● Your task
Select every line in the entries below that contains the word "icon" and copy each of those lines.

● Data lines
....

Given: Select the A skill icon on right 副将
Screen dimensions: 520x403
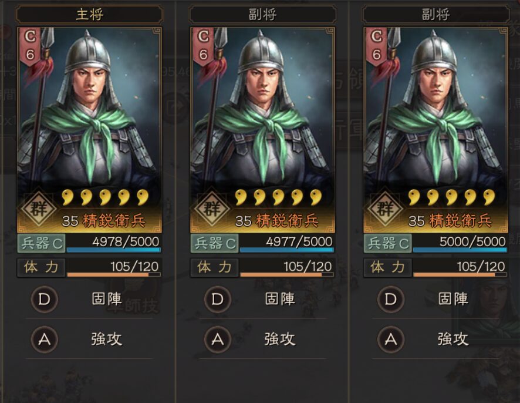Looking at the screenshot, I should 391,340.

....

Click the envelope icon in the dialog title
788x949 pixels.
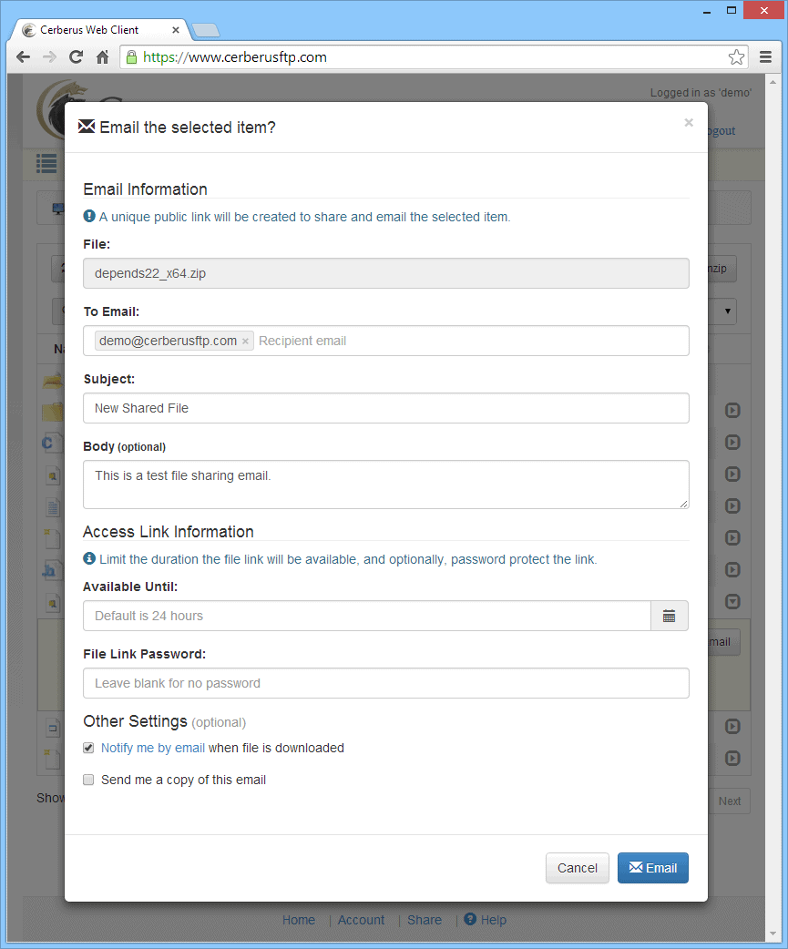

....

● Task response
Given: Select the A skill icon on right 副将
Click the envelope icon in the dialog title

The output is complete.